## Work order
Starting at the top of the entries below, print each line exactly until the line with "[Go to last slide] (36, 1072)" has been printed too.

——

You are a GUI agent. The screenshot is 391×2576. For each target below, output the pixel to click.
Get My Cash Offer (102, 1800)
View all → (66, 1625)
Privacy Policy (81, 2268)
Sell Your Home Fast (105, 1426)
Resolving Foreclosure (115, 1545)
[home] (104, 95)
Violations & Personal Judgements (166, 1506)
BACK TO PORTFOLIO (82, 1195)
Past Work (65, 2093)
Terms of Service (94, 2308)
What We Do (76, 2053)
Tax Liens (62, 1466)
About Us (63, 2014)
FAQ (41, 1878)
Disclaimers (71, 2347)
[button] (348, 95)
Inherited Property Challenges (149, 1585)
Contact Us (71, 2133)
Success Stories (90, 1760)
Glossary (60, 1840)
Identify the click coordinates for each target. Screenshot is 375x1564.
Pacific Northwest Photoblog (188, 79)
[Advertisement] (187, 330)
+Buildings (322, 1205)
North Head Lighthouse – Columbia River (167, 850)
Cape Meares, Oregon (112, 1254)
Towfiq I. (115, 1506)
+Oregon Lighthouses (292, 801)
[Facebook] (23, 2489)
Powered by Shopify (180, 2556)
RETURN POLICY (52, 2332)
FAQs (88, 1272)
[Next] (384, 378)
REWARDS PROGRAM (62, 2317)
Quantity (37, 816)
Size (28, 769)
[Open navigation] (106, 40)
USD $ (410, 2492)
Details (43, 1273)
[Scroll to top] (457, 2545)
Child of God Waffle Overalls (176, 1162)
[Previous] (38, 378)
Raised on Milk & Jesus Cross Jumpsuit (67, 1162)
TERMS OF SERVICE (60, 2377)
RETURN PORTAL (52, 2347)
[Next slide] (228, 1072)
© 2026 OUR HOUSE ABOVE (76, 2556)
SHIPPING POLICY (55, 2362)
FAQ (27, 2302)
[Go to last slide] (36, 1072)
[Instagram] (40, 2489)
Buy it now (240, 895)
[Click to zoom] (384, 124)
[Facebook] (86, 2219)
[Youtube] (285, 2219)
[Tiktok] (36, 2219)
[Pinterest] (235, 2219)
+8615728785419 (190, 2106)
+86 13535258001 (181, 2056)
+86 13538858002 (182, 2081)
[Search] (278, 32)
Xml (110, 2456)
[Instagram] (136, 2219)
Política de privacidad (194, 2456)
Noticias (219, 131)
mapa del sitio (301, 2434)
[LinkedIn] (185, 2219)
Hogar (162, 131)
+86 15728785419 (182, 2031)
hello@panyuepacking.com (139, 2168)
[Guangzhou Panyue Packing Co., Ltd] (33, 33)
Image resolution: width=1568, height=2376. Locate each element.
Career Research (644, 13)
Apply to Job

——

## Answer box
You are a GUI agent. The screenshot is 391×2576. For each target below, output the pixel to click.
Get My Cash Offer (102, 1800)
View all → (66, 1625)
Privacy Policy (81, 2268)
Sell Your Home Fast (105, 1426)
Resolving Foreclosure (115, 1545)
[home] (104, 95)
Violations & Personal Judgements (166, 1506)
BACK TO PORTFOLIO (82, 1195)
Past Work (65, 2093)
Terms of Service (94, 2308)
What We Do (76, 2053)
Tax Liens (62, 1466)
About Us (63, 2014)
FAQ (41, 1878)
Disclaimers (71, 2347)
[button] (348, 95)
Inherited Property Challenges (149, 1585)
Contact Us (71, 2133)
Success Stories (90, 1760)
Glossary (60, 1840)
Identify the click coordinates for each target. Screenshot is 375x1564.
Pacific Northwest Photoblog (188, 79)
[Advertisement] (187, 330)
+Buildings (322, 1205)
North Head Lighthouse – Columbia River (167, 850)
Cape Meares, Oregon (112, 1254)
Towfiq I. (115, 1506)
+Oregon Lighthouses (292, 801)
[Facebook] (23, 2489)
Powered by Shopify (180, 2556)
RETURN POLICY (52, 2332)
FAQs (88, 1272)
[Next] (384, 378)
REWARDS PROGRAM (62, 2317)
Quantity (37, 816)
Size (28, 769)
[Open navigation] (106, 40)
USD $ (410, 2492)
Details (43, 1273)
[Scroll to top] (457, 2545)
Child of God Waffle Overalls (176, 1162)
[Previous] (38, 378)
Raised on Milk & Jesus Cross Jumpsuit (67, 1162)
TERMS OF SERVICE (60, 2377)
RETURN PORTAL (52, 2347)
[Next slide] (228, 1072)
© 2026 OUR HOUSE ABOVE (76, 2556)
SHIPPING POLICY (55, 2362)
FAQ (27, 2302)
[Go to last slide] (36, 1072)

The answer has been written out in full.